[Saved entries]
———

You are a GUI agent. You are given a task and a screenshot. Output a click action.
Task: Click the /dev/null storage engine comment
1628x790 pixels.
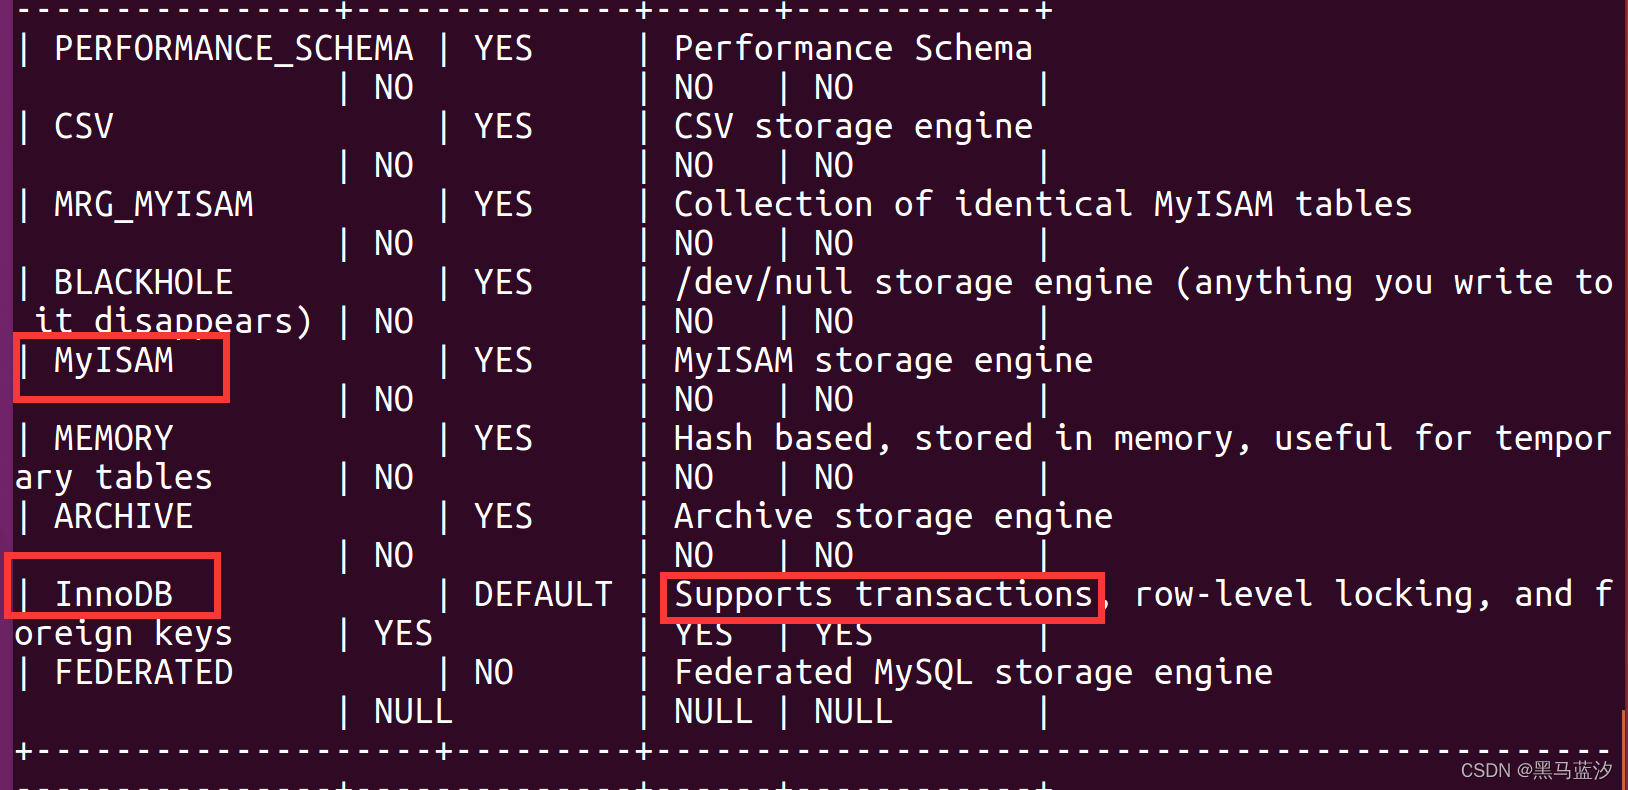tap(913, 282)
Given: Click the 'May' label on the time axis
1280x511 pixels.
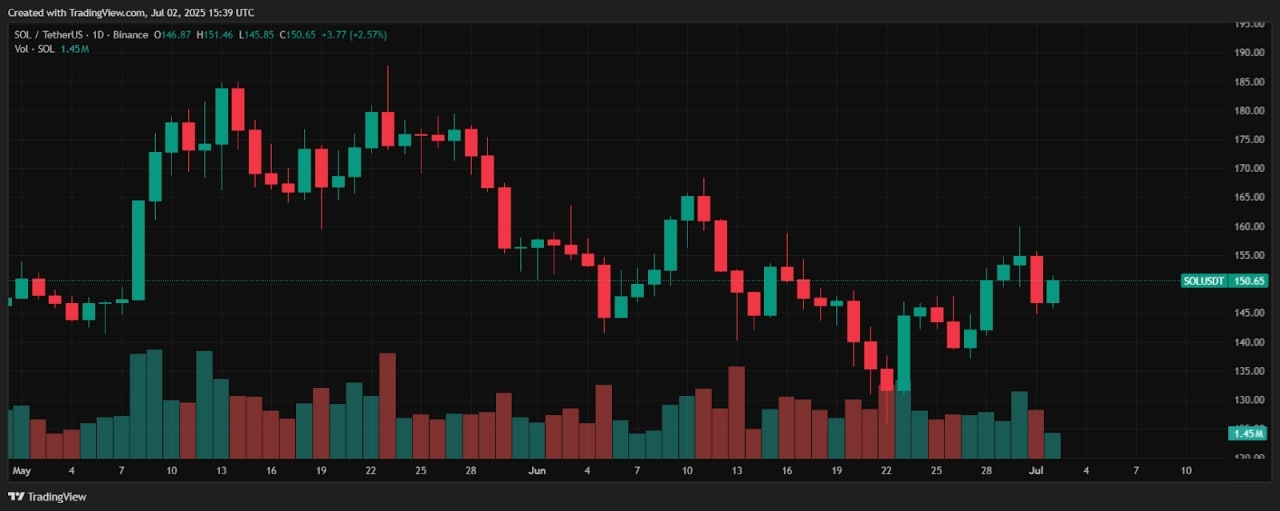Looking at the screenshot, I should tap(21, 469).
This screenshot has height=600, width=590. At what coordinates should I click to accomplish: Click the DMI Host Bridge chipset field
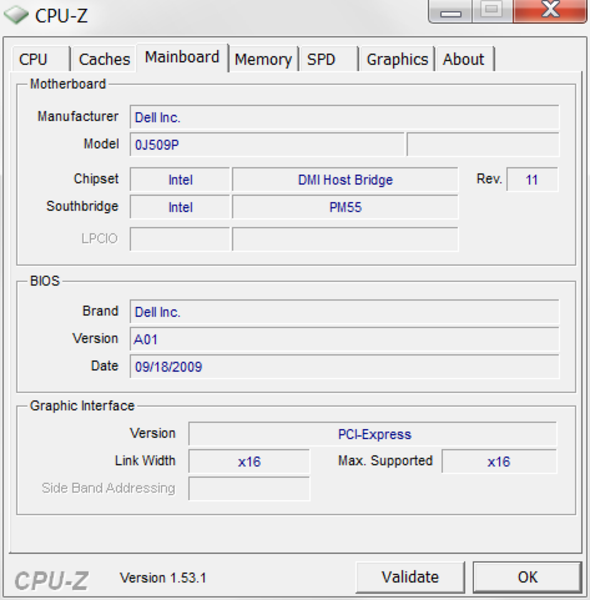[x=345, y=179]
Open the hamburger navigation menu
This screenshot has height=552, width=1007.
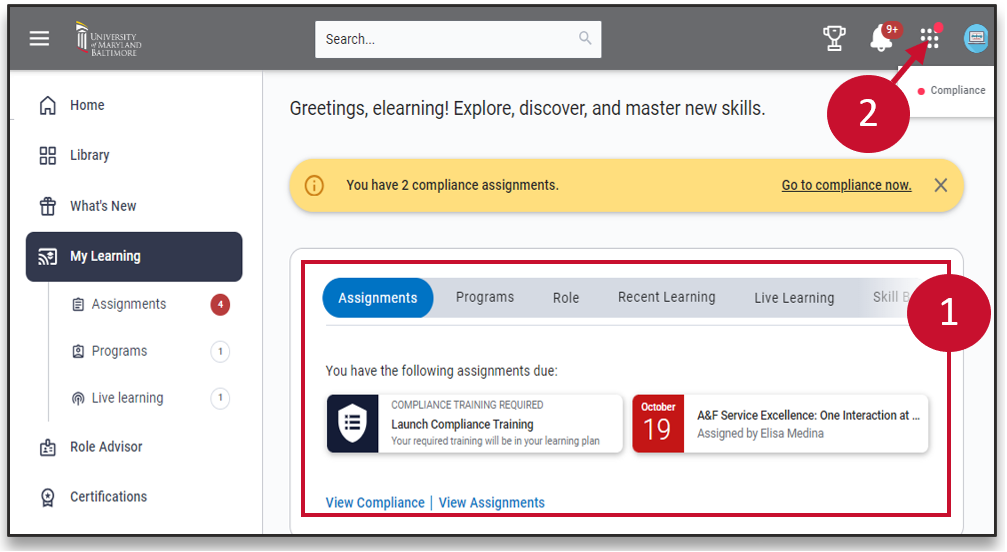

———

_Work instructions_
Exclude the images, then output the data above word for word.

_Solution to the exercise_
You are a GUI agent. You are given a task and a screenshot. Output a click action.
Task: Click the /dev/null storage engine comment
1628x790 pixels.
tap(913, 282)
Given: Click the 'May' label on the time axis
1280x511 pixels.
Looking at the screenshot, I should tap(21, 469).
This screenshot has height=600, width=590. At what coordinates should I click to accomplish: Click the DMI Host Bridge chipset field
[x=345, y=179]
Open the hamburger navigation menu
This screenshot has height=552, width=1007.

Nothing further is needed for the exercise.